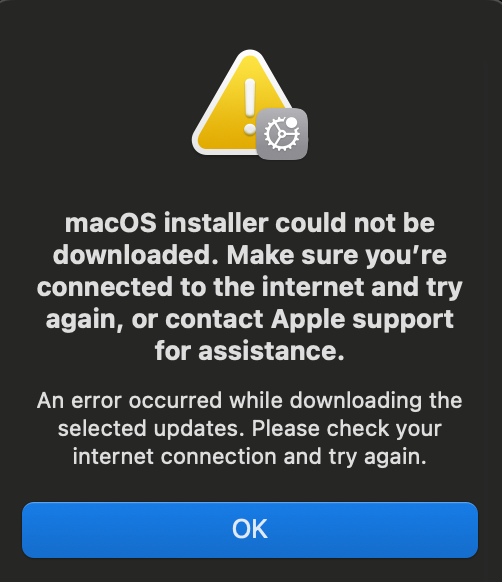The image size is (502, 582).
Task: Click the word "installer" in bold headline
Action: [216, 223]
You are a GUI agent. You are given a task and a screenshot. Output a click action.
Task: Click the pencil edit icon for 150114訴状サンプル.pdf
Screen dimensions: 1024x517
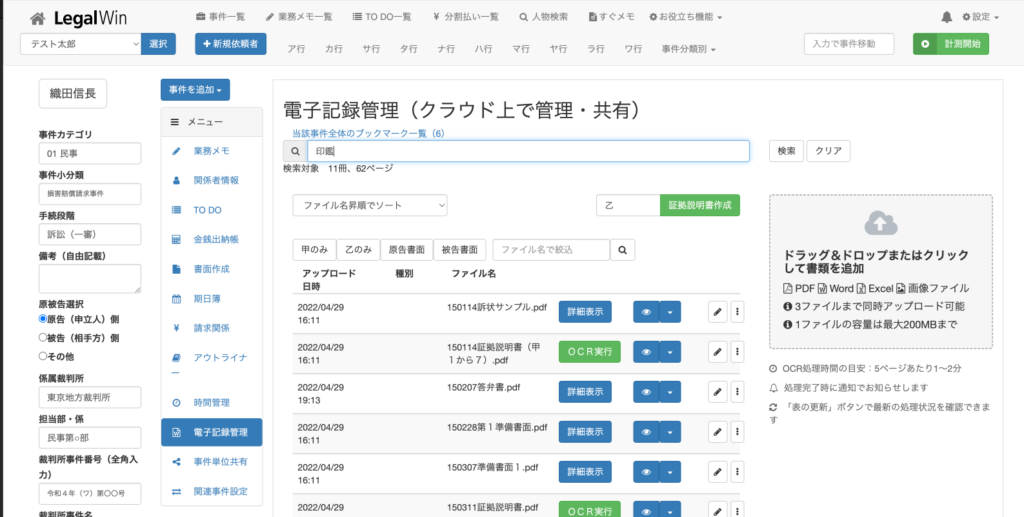(x=717, y=312)
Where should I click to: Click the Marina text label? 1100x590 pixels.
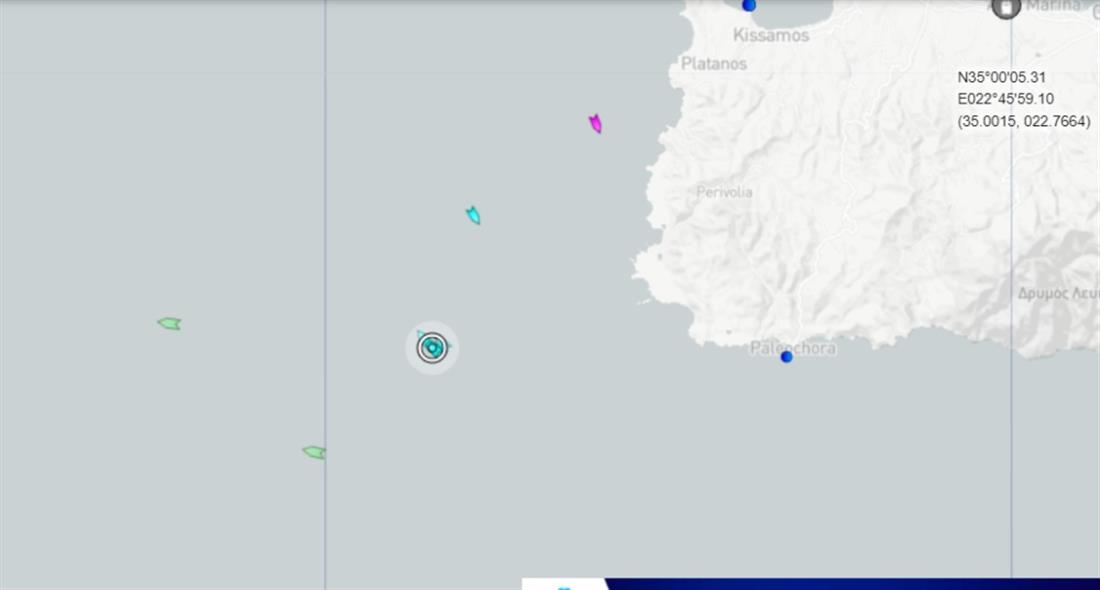click(1054, 6)
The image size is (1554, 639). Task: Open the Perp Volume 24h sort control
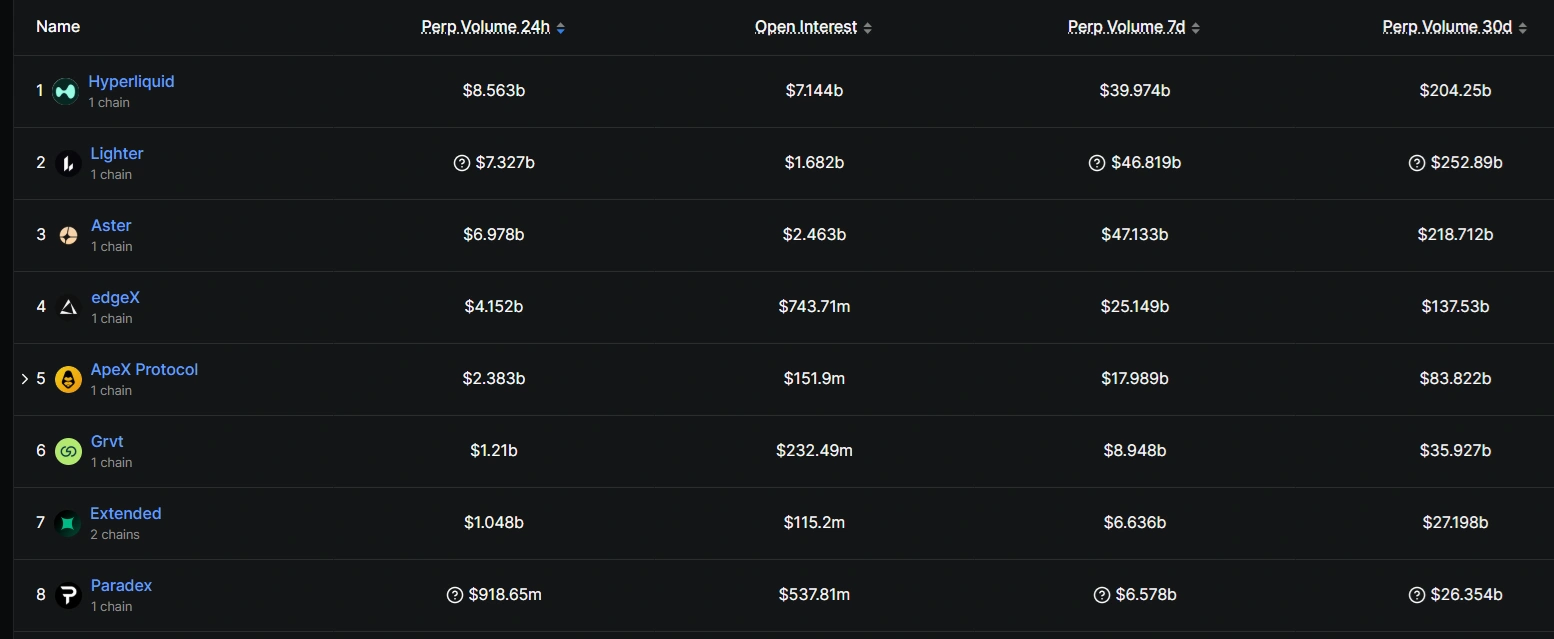tap(560, 27)
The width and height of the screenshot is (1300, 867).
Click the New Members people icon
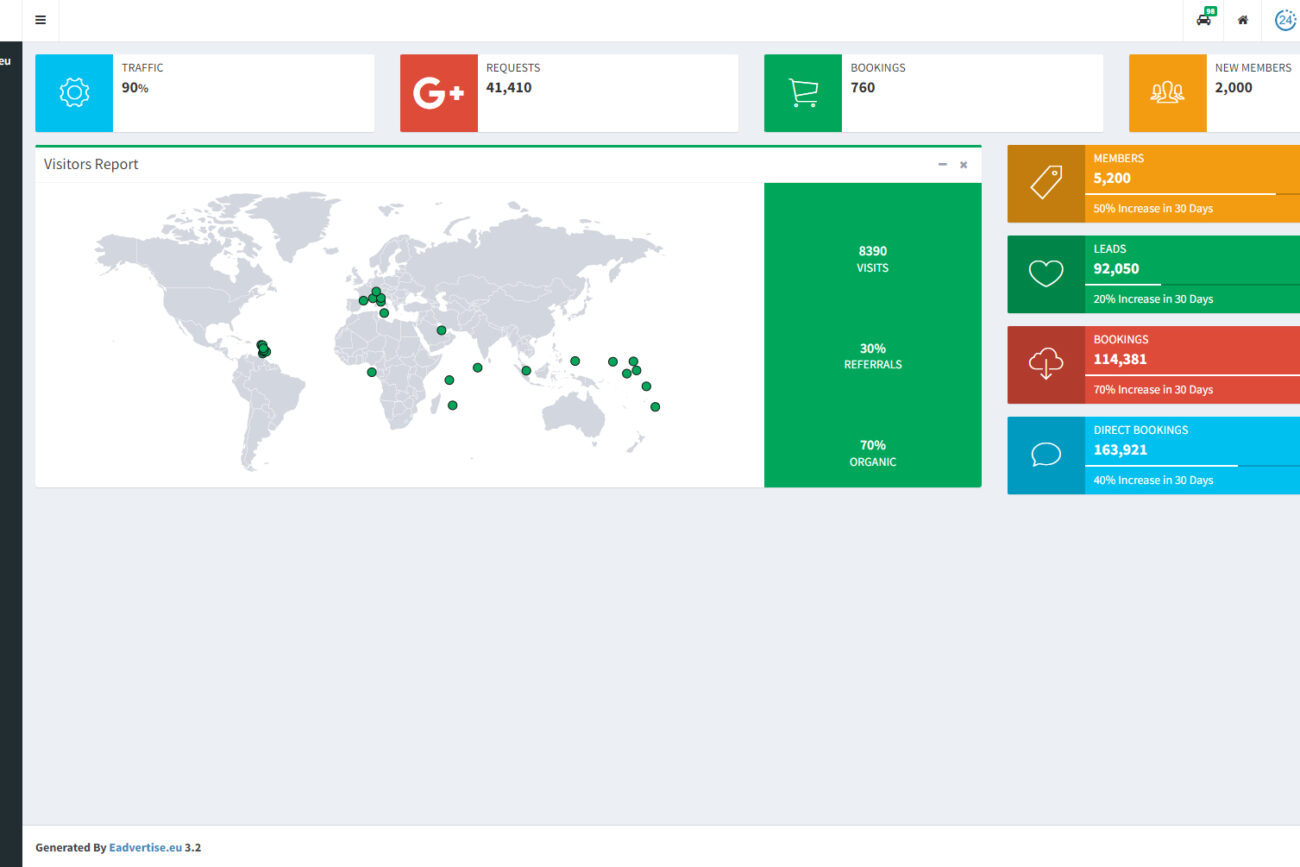pos(1167,93)
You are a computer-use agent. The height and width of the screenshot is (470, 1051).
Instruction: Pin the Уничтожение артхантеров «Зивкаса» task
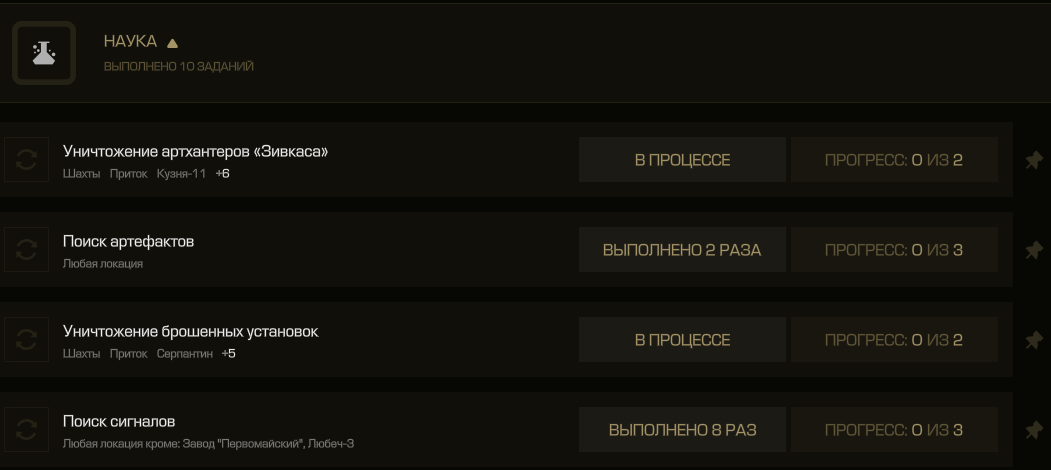click(1034, 160)
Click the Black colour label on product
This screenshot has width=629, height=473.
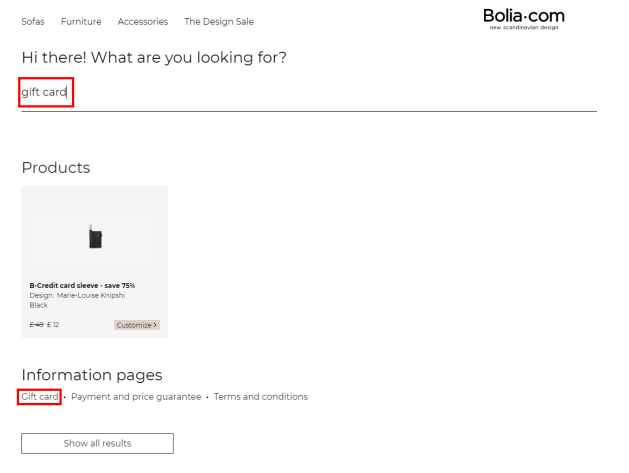tap(39, 305)
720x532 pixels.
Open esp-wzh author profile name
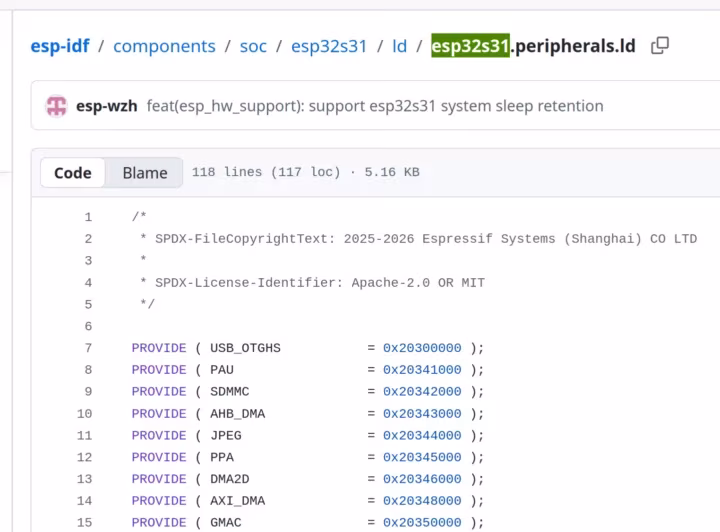(107, 106)
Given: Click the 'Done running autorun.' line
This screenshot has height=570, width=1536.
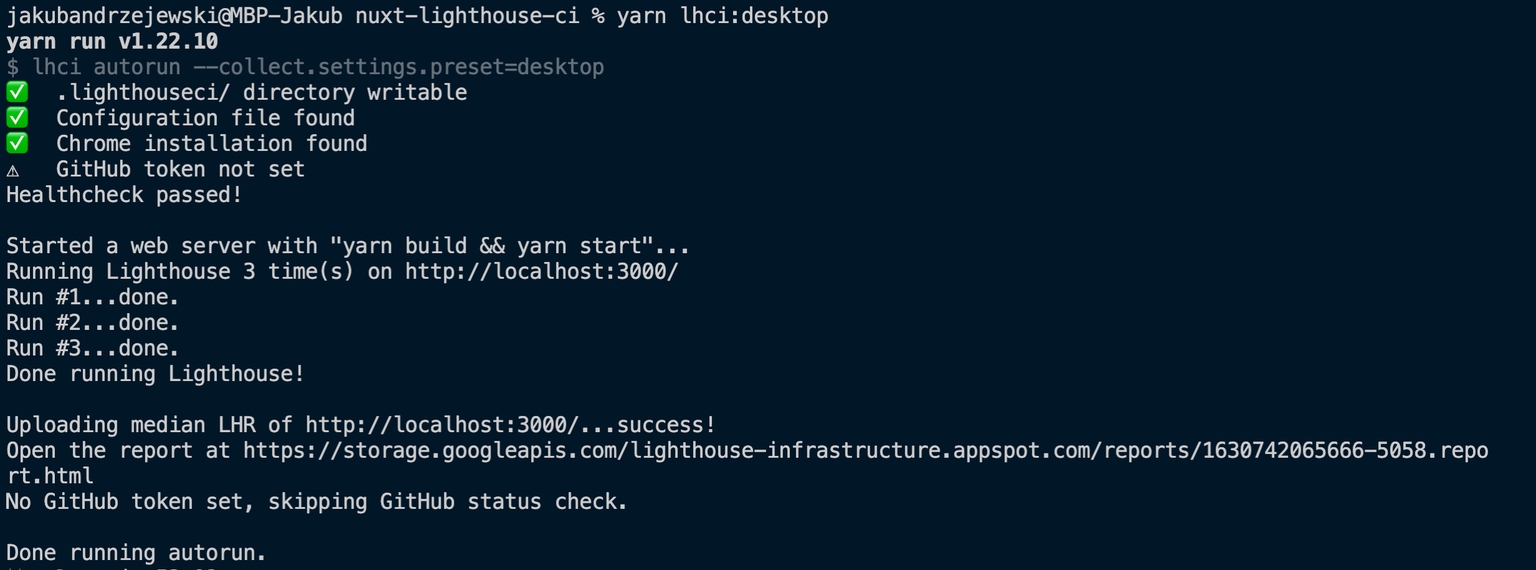Looking at the screenshot, I should pyautogui.click(x=137, y=553).
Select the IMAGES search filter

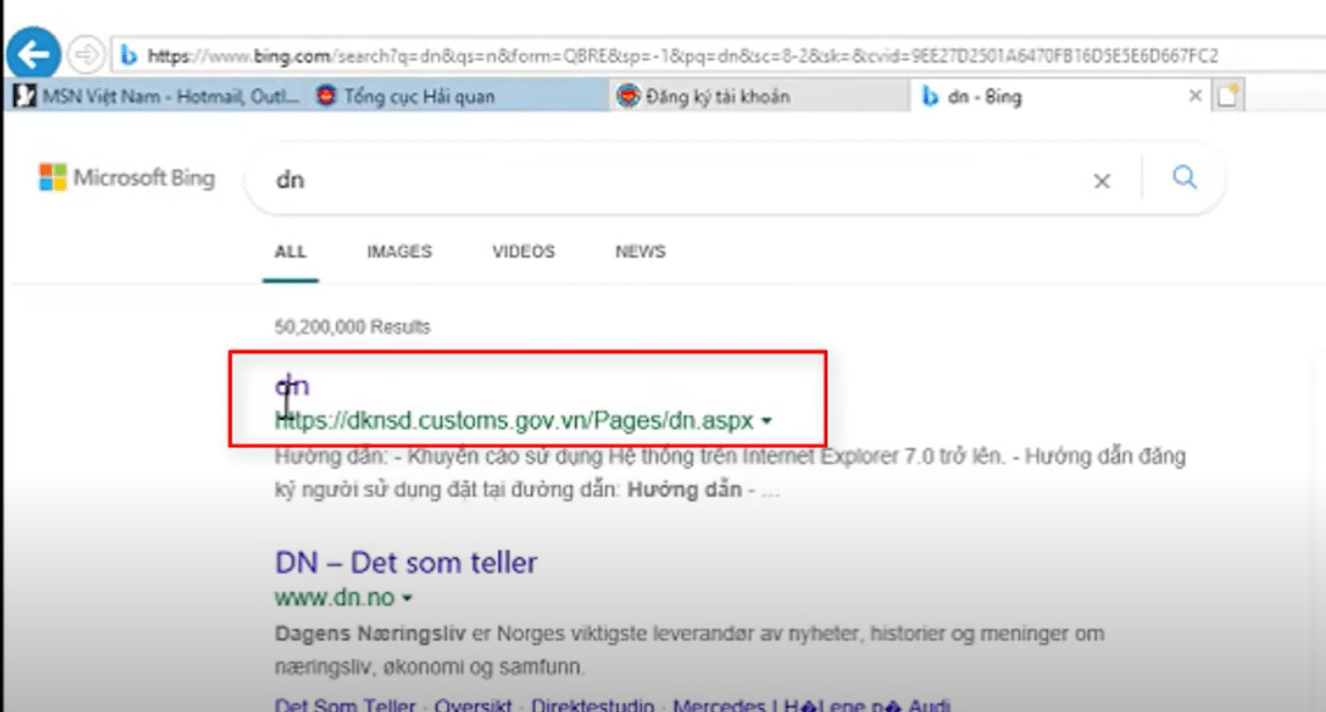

* * *

What is the number of lines in the listing that hold "agent"? Give that number and nothing more.

#### COMPLETED TASK:
2